For first-year students, the department recommends taking “The Quest for Justice” (PSCI 101Y-102Y). This is a year-long, discussion-based seminar designed specifically for first-year students. It is called “The Quest for Justice” because that is what it is about: the conversation that has been going on for thousands of years among human beings about the right way to live together.

This question is at the heart of any serious discussion of politics since it is about the ultimate ends for which everything else—forms of government, social customs, morals—is a means. It is also the question at the heart of all liberal education. Students come to college with many ideas about what we and other people are like, and what is right and wrong. This course, historically one of the most popular at Kenyon, provides a chance to find out whether those ideas make sense by getting one’s bearings in the rich, multimillennial conversation about human ­nature and right and wrong. We read and fight with philosophers like Plato, Locke, and Nietzsche, authors like Shakespeare and Sophocles, and politicians like Lincoln, Churchill, and, yes, even Stalin.

Although PSCI 101Y-102Y is not required for a major in ­political science, the faculty strongly recommends it as an introduction to the department’s program. Every year the department offers several sections of this course, with about eighteen students in each section. The course is designed to help students develop their writing, oral communication, and critical thinking skills. To develop these skills, students read and discuss primary texts and engage in intense discussions about authors and ideas that have relevance for their own lives and for issues facing contemporary America and the world. During the year, students also write six or seven five-page papers, in which they take a stand and develop a logical argument.

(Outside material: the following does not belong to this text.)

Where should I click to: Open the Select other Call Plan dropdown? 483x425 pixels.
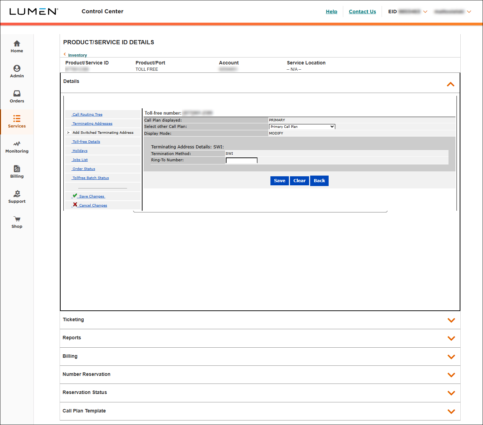[302, 126]
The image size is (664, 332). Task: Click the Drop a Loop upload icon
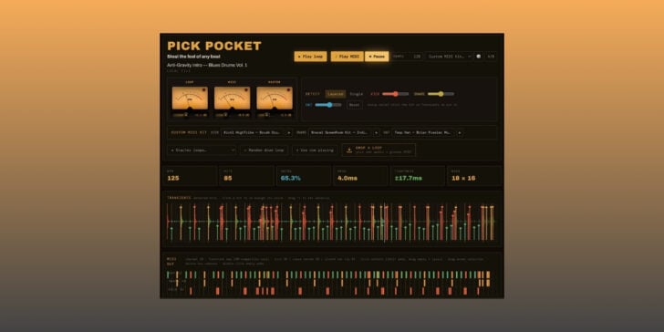click(349, 150)
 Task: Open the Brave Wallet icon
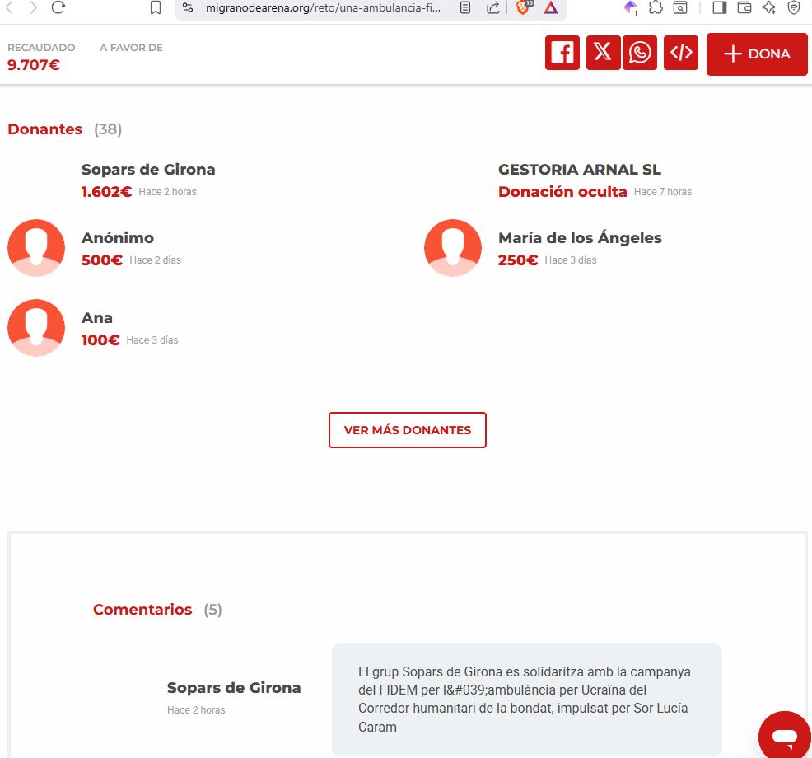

In the spring semester, first-year students who are taking “The Quest for Justice” may register for one of the department’s 200-level foundation courses that are required for the major. These are courses in American politics, comparative politics, and international relations. PSCI 200 (“­Liberal Democracy in America”) explores the foundations, institutions, and operation of the American political system. PSCI 240 (“Modern Democracies”) examines the process of democratization and analyzes the operation of different democratic political systems. PSCI 260 (“International Relations”) analyzes the ways in which states and other political actors interact in the global arena.

Students who are interested in political science and wish to study abroad during their junior year are especially encouraged to take PSCI 240 (“Modern Democracies”) or PSCI 260 (“International Relations”) before going abroad.

Students who do not take political science courses in their first year may take any of the 200-level foundation courses in their sophomore year and still complete the major.